* [Kutipan Terpilih]:
■ ■ ■ ■ ■ ■ ■
Banjarmasin, BARITO – Praktik money politics atau politik uang pada Pemilu 2019 diprediksi akan berkurang.
Hal itu karena saat ini pengawasan semakin ketat dari berbagai elemen masyarakat. Terlebih Bawaslu dan KPK telah bekerjasama dan semakin gencar melakukan upaya pemberantasan.
Hal itu diungkapkan Dosen Universitas Nasional (Unas) Andi Yusran usai menjadi narasumber pada Forum Dialog Pemantapan Pekan Kerja Nyata Revolusi Mental Bagi Masyarakat di Ruang Mahakam Hotel Aria Barito, Rabu (10/4).
“Pelaku money politics saya kira akan semakin sempit ruang geraknya. Karena pemantau dan pengawas juga semakin banyak dan semakin ketat. Kalau peluang memang dimana-mana ada, tapi intensitas bisa ditekan karena pengawasan sudah dilakukan secara berlapis ,” ujarnya.
Andi Yusran juga melihat bahwa Bawaslu juga sudah memiliki kemampuan untuk melakukan eksekusi setiap pelanggaran.
■ ■ ■ ■ ■ ■ ■
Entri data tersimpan
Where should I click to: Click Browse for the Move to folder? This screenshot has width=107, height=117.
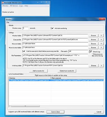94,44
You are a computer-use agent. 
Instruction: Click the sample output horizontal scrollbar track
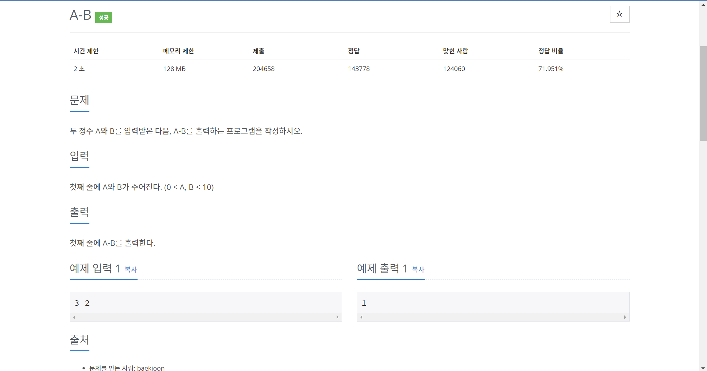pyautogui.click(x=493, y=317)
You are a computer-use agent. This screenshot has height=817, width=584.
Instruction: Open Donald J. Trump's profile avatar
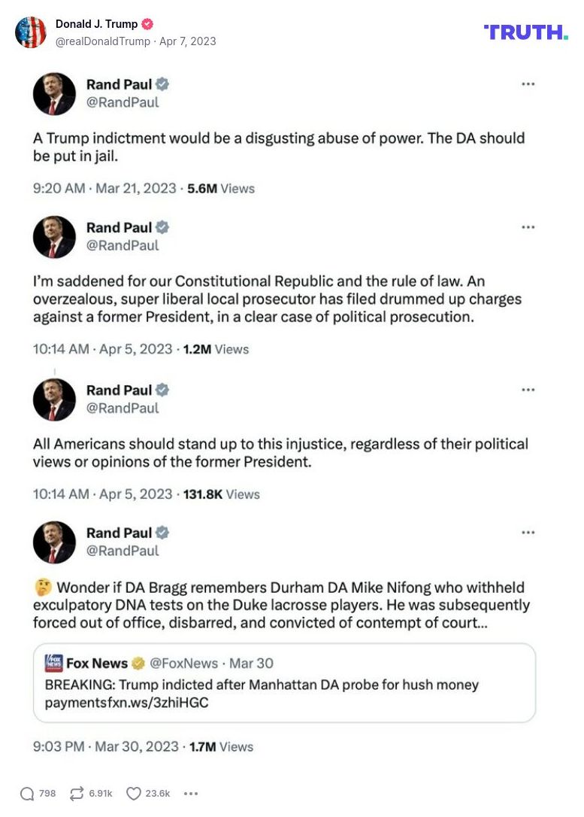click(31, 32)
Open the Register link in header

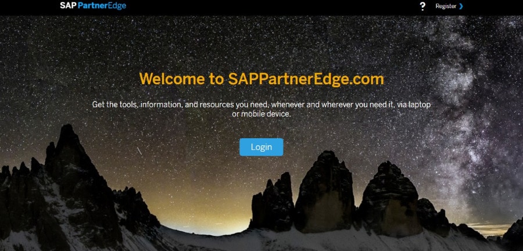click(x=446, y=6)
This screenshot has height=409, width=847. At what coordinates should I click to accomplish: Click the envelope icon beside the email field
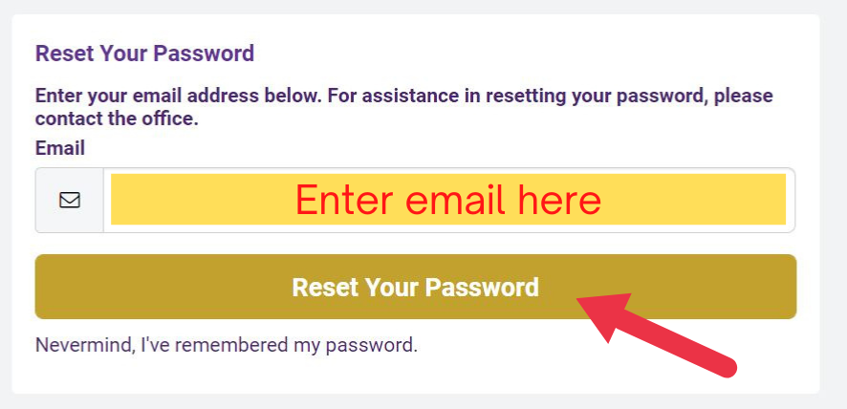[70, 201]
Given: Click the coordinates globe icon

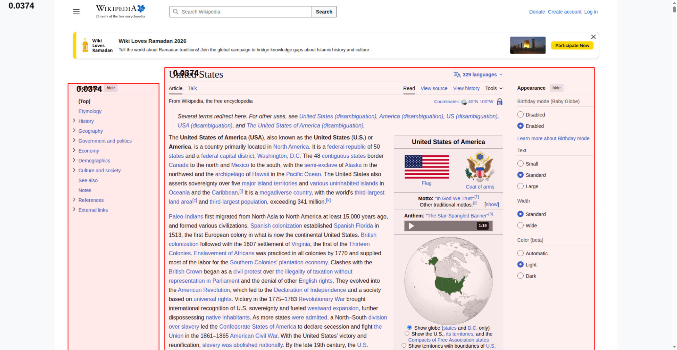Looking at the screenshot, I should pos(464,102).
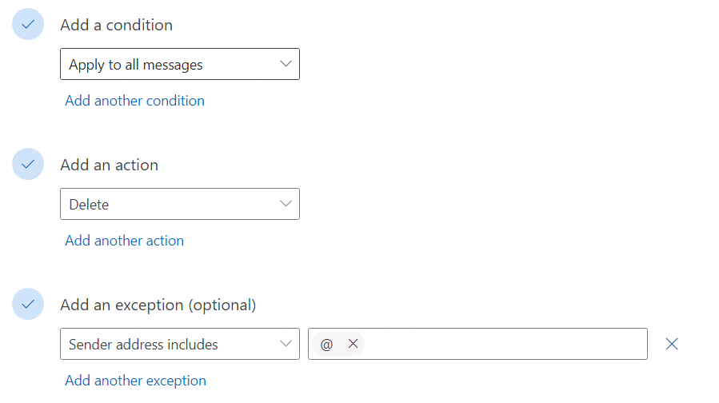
■ ■ ■ ■ ■ ■ ■
* [Petunjuk dan Ketentuan]: Lanjutkan berita tentang politik uang pada Pemilu 2019, dimulai setelah kalimat terakhir yang ditampilkan. Catatan di atas sama sekali tidak berperan dalam hal ini.

* [Jawaban Tugas]:
“Ditambah adanya partisipasi publik untuk melakukan pengawasan . Belum lagi peran media mainstream dan media sosial yang luar biasa sekarang dalam melakukan pengawasan. Jadi saya kira kalau peluang ada, tetapi saya punya prediksi akan lebih berkurang daripada pemilihan sebelumnya,” bebernya.
Dia menambahkan, pelaku akan berpikir panjang jika ingin melakukan politik uang. Sebab saat ini semua mata memandang atau menyoroti Pemilu 2019.
Ini artinya, imbuh Andi Yusran yang juga aktif di Analis Indopoll Research and Consultan itu, perhatian seluruh masyarakat tertuju pada pemilihan umum. Sehingga menurutnya berat bagi pelaku untuk melakukan politik uang atau dengan kata lain cukup membuat ketakutan pelakunya.
Apalagi, terangnya, baru -baru ini penyidik KPK membongkar amplop-amplop yang berisi uang suap ‘serangan fajar’.
Seperti diketahui, amplop tersebut milik anggota DPR RI Komisi VI dari Fraksi Golkar, Bowo Sidik Pangarso. Dari 84 kardus, KPK sudah membuka empat kardus dan sudah 15 ribu amplop yang telah dibuka berisi uang total Rp 300 juta.
Andi Yusran melihat, pengawasan sudah semakin meningkat. Sehingga dia meyakini praktik money politics akan berkurang meski tidak akan hilang sama sekali.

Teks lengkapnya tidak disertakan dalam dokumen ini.